Are you *sure* about this reply? I can't see the reason for CIM if I have to store the cc info on my server - that's the whole point to CIM, right? At least that what the webinar host stated Thursday and what the web page alludes to: https://developer.authorize.net/api/cim/. As I understood it, CIM is basically a remote, secure, database that stores sensitive cc info.
If I have to store cc info on my server, then update CIM, what's the point? There's no reason to signup for CIM and pay $20 a month extra if that's the case.
dazed and confused,
07-16-2011 01:09 PM
To use the API version, the customer has to have some way to get their cc number and expiration date stored on the CIM.
Since they're not on the AuthNet server when they are putting the information in, it has to be passed to the CIM through the API that you fire up when they're done making changes/additions. (you probably already know this)
I was in the same boat you are in now.. thinking that all versions of the CIM meant I didn't have to actually pass any critical information through my own pages. But, since the only way a credit card number is going to get to the CIM if you're not using the Hosted system is sending it through a form, it has to be passed.
After the initial credit card number is passed and the CIM record set up, you wont have to pass it again if changes are made.. but whatever system you set up on your site to allow modifications to an individual payment profile record will not be able to show the entire credit card/bank account number, or expiration dates.
As far as storing the credit card data on your end.. I guess you technically dont have to store the actual credit card information at all. Just store the paymentProfileId for the card/account.
Then, if a customer needed to make a modification, you would just pull the data off the CIM server, populate a form with that data (minus the credit card number and expiration date), and allow the customer to make whatever changes they want.. or even delete the record.
When they're done, you just fire the modified information back to the CIM system with the API and you're done.

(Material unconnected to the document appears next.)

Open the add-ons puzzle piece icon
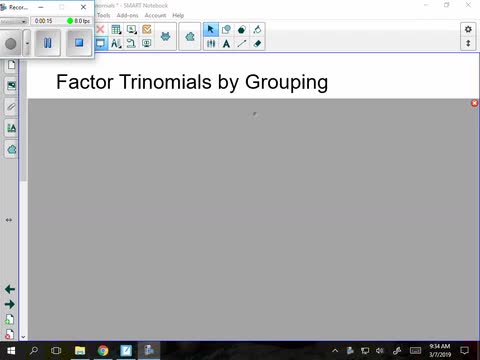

The reason I mentioned storing all of the data on your own server is just to keep from having to do the API call to the CIM to grab the information every time a customer views the page it displays on. If it's all on your own server you can just pull it from your own database to work with, and not have to pull it using the API to AuthNet.
The initial setup of the individual payment method is the only place you'd really need to pass the card number. After that, it's stored over on the CIM anyway, and AuthNet will pull that information from the stored record on their own server.
07-16-2011 01:16 PM - edited 07-16-2011 01:16 PM
I guess I should change the 'steps' for the API version of CIM...
1. You pull all payment method records from the CIM system using the API and the customerProfileId (if there are any)
2. Customer enters/modifies/deletes their payment information through a form on your site that you populate with the resulting data
3. You immediately pass that information over to AuthNet through the API so it can be stored/updated within the CIM system.
4. For a 'new' card/account, you would then pull down the new paymentProfileId and tie it to that customer for future use.
The only time you would need to pass critical data (credit card number, expiration, etc) would be in step 3 if the customer is either A.) adding a new payment method, or B.) changing any critical data.
Yeah.. that's better :)
07-19-2011 09:48 AM
Thanks, but somehow I must not be communicating the issue correctly. Let me try again:
When using AIM and CIM, I need to be able to display current cc info so the user can decide if they need to update that info. I do not want the complete cc number - the "short" form that is returned now is sufficient. What is lacking for this to work well (and without me needing to store any cc info on my servers) is the expire date - it's all X's.
It's the expire date that needs updating most often, so I need to display this to the user. Last four and expire. That's all. Auth.net gives us last four - just not expire. Yes, I can create/maintain a shadow db to track payment profile id's back to an expire date, but that's an awful kludge.